Foto: Marcelo Camargo/Agência Brasil

O presidente do Banco Central, Gabriel Galípolo, declarou na abertura da Febraban Tech que o Pix foi fundamental para ampliar o acesso bancário, especialmente entre a população de baixa renda. Ele, porém, alertou para o aumento do uso do cartão de crédito e o consequente crescimento do endividamento das famílias.

Galípolo explicou que a inovação do Pix facilitou também o uso do cartão de crédito, e destacou a importância de um consumo consciente aliado a mecanismos que minimizem riscos financeiros.

Segundo Galípolo, historicamente no Brasil, a infraestrutura de pagamentos sempre esteve ligada ao crédito, o que gera custos e riscos ao sistema. O Pix ajudou a reduzir essas dificuldades e acelerou os processos, mas também ampliou o número de pessoas com acesso ao crédito.

Mais da metade dos usuários de cartão de crédito no país têm algum tipo de dívida, seja no crédito rotativo ou parcelado. Para o presidente do BC, retirar o custo do risco é desejado pelas instituições financeiras, que precisam se adaptar a essa nova realidade.

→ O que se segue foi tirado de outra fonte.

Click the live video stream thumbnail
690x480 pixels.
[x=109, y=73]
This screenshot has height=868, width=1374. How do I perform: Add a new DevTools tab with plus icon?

Gabriel Galípolo destacou que nem toda dívida é problemática, pois o aumento do crédito é natural e desejável para a economia, mas é preocupante quando o endividamento é usado para gastos momentâneos, especialmente em um cenário de juros altos, que tendem a desencorajar dívidas.

Ele ressaltou ainda o desafio de entender por que, mesmo com a melhora da renda e do emprego, o endividamento não diminuiu.

No evento, o presidente do Banco Central observou que o país ainda enfrenta níveis altos de endividamento e inadimplência, citando o crédito consignado privado como um dos principais fatores que vem pressionando essa situação.

Diante disso, Galípolo defendeu que as instituições financeiras reforcem o controle de riscos e mantenham reservas para enfrentar eventuais perdas.

O Banco Central também está discutindo medidas para acompanhar a transição do modelo financeiro tradicional para o digital, alinhando-se às melhores práticas internacionais para evitar desequilíbrios.

Para ele, a segurança no sistema financeiro é um esforço contínuo e as medidas de proteção nunca terão um ponto final.

Finalmente, Gabriel Galípolo reiterou que a inclusão financeira é essencial e que é preciso avançar na cidadania financeira, promovendo o uso responsável dos serviços, uma melhor compreensão do perfil dos usuários e o alinhamento dos preços ao risco.